▶ Task details:
The whole listing must be printed again without any alteration.

- - -

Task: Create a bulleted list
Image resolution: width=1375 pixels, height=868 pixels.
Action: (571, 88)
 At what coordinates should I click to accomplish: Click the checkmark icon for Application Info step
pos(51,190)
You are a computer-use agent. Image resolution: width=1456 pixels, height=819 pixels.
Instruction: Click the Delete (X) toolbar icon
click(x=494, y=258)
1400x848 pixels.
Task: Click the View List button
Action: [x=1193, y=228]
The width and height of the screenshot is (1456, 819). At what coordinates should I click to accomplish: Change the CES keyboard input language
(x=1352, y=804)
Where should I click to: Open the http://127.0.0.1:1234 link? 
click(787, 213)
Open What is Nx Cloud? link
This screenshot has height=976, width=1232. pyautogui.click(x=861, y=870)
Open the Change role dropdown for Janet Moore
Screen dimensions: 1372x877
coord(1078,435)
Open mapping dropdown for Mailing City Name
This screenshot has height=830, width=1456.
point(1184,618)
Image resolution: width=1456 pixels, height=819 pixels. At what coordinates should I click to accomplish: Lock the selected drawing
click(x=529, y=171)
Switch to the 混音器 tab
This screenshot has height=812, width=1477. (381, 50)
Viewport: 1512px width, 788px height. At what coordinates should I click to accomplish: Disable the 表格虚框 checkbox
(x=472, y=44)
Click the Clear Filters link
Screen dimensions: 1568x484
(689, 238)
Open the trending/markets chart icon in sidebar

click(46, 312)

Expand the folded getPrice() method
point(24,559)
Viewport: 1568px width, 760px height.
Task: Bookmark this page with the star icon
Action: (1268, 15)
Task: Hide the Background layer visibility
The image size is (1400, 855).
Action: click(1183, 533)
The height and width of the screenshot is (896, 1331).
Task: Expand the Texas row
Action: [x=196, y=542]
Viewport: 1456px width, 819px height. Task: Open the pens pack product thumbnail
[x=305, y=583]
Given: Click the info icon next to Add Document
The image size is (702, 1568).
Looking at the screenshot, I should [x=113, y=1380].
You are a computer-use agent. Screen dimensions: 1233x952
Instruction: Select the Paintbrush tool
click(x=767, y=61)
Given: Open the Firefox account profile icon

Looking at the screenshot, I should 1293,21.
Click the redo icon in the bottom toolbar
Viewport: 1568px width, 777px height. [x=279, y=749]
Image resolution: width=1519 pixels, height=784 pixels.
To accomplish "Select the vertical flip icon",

- - -

▶ Task result:
Task: Create a bulleted list
Image resolution: width=1375 pixels, height=868 pixels.
Action: (571, 88)
 At what coordinates should I click to accomplish: Click the checkmark icon for Application Info step
pos(51,190)
You are a computer-use agent. Image resolution: width=1456 pixels, height=819 pixels.
Instruction: Click the Delete (X) toolbar icon
click(x=494, y=258)
1400x848 pixels.
Task: Click the View List button
Action: [x=1193, y=228]
The width and height of the screenshot is (1456, 819). At what coordinates should I click to accomplish: Change the CES keyboard input language
(x=1352, y=804)
Where should I click to: Open the http://127.0.0.1:1234 link? 
click(787, 213)
Open What is Nx Cloud? link
This screenshot has height=976, width=1232. pyautogui.click(x=861, y=870)
Open the Change role dropdown for Janet Moore
Screen dimensions: 1372x877
coord(1078,435)
Open mapping dropdown for Mailing City Name
This screenshot has height=830, width=1456.
point(1184,618)
Image resolution: width=1456 pixels, height=819 pixels. At what coordinates should I click to accomplish: Lock the selected drawing
click(x=529, y=171)
Switch to the 混音器 tab
This screenshot has height=812, width=1477. (381, 50)
Viewport: 1512px width, 788px height. At what coordinates should I click to accomplish: Disable the 表格虚框 checkbox
(x=472, y=44)
Click the Clear Filters link
Screen dimensions: 1568x484
(689, 238)
Open the trending/markets chart icon in sidebar

click(46, 312)

Expand the folded getPrice() method
point(24,559)
Viewport: 1568px width, 760px height.
Task: Bookmark this page with the star icon
Action: (1268, 15)
Task: Hide the Background layer visibility
The image size is (1400, 855).
Action: click(1183, 533)
The height and width of the screenshot is (896, 1331).
Task: Expand the Texas row
Action: [x=196, y=542]
Viewport: 1456px width, 819px height. Task: Open the pens pack product thumbnail
[x=305, y=583]
Given: Click the info icon next to Add Document
The image size is (702, 1568).
Looking at the screenshot, I should [x=113, y=1380].
You are a computer-use agent. Screen dimensions: 1233x952
Instruction: Select the Paintbrush tool
click(x=767, y=61)
Given: Open the Firefox account profile icon

Looking at the screenshot, I should 1293,21.
Click the redo icon in the bottom toolbar
Viewport: 1568px width, 777px height. [x=279, y=749]
Image resolution: width=1519 pixels, height=784 pixels.
To accomplish "Select the vertical flip icon",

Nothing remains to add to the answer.